— Время вылета совы Минервы?
— Пожалуй. И вот следующие слова окончательно разъясняют мысль автора: „Везде капитализм одинаково, лишь разными путями, губит мир Божий; но в новое время пока нет еще ничего подобного тому, что было в свое время в Карфагене, потом в Элладе, наконец в Риме; и если человечеству суждено еще раз увидеть те ужасы, которые переживали люди около времени Цезаря, то такое бедствие постигнет род людской только тогда, когда разовьется вполне то господство капитала, семена которого заложены в цивилизации Североамериканских Соединенных штатов“.
— Что ж, старик мыслил неплохо, — одобрил Олег. — Ай да книжный червь! Приговор капитализму вынес почти по-марксистски.
— Не такой уж он был книжный червь, — проворчал Хомутов, словно оскорбившись за своего давно почившего коллегу. — А вот это, можно сказать, по твоей части: „Как всегда бывает, параллельно с падением драматического достоинства новых пьес улучшилась их постановка и развилось искусство актеров“.
— Ну, это само собой, — небрежно ответствовал Олег. — Творчество и обжорство — вещи несовместимые. Сравните японский фильм „Голый остров“ и какой-нибудь супер-боевик стоимостью в десятки миллионов долларов. В первом случае — сдержанность и художественное достоинство, а во втором — гигантомания и роскошная липа. О чем тут говорить!..
В это время снаружи послышался голос Ларисы:
— К вам можно?
Следом откинулась задубевшая от дождя входная пола, и в палатку вошла Лариса, весело говоря: — Давно проснулся? Чувствуешь себя как?
— Вполне нормально!
— Вот и молодец! Температуры нет? Прохладная ладонь легла ему на лоб. Совершенно неожиданно для себя Олег взял ее руку и благодарно прижал к губам. Помедлив, Лариса убрала ладонь, но так, словно мимолетно и ласково погладила его по щеке.
— Есть хочешь?
— Нет. Может быть, потом…
— Хорошо, — в голосе ее Олегу послышалась улыбка. — Пойдемте, Прокопий Павлович, ему надо отдыхать…
Олег остался один и, непонятно чему улыбаясь, долго слушал, как с размеренностью спокойного прибоя, широко и мягко накатывался ветер на вершины сосен, как на палатку, словно горошины из горсти, сыплются с веток капли дождевой влаги. Свежо, горьковато и бодряще пахло мокрой хвоей…
Он уже начинал задремывать, когда тоска, острая, граничащая с физической болью, внезапно сжала сердце и спугнула весь сон.
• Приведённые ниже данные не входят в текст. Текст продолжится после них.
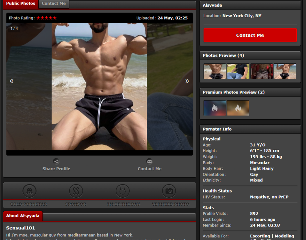Open the About Alsyyada tab

(x=23, y=216)
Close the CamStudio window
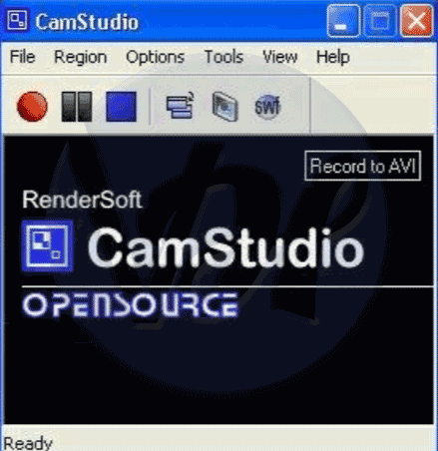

Тоска эта была давно и хорошо ему знакома. Она рождалась в ту сумеречную пору, когда сознание еще не совсем спит, а сны уже начинают сниться. И, бывало, сколько раз он, счастливый и юный, оказывался, словно наяву, в каком-нибудь особенно дорогом для него мгновении прошлого, а разумом же с болью сознавал, что все ушло навсегда и безвозвратно, и истина эта, банальная в обычное время, в такие минуты оборачивалась для него мукой.
Никогда уже не увидеть отца, умершего пять лет назад…
Никогда не дано снова вернуться в беззаботное солнечное детство, когда казалось, что и дед с бабкой, и домик их, и проказливый толстый кот, и ласточки — все это было всегда и будет существовать вечно…
Никогда не повторится и та, только что привидевшаяся, далекая, полузабытая семнадцатая его весна, а ведь она была, была, — был разлит в воздухе отдающий холодком запах снеговых вод, была земля сырая и темная, но уже готовая выбросить первую траву, еще был — и это, пожалуй, самое памятное — тот мимолетный ветерок, и даже не ветерок, а первая и еще робкая струйка земного тепла, несущая почему-то тревогу, и томленье, и обещанье жизни бесконечной…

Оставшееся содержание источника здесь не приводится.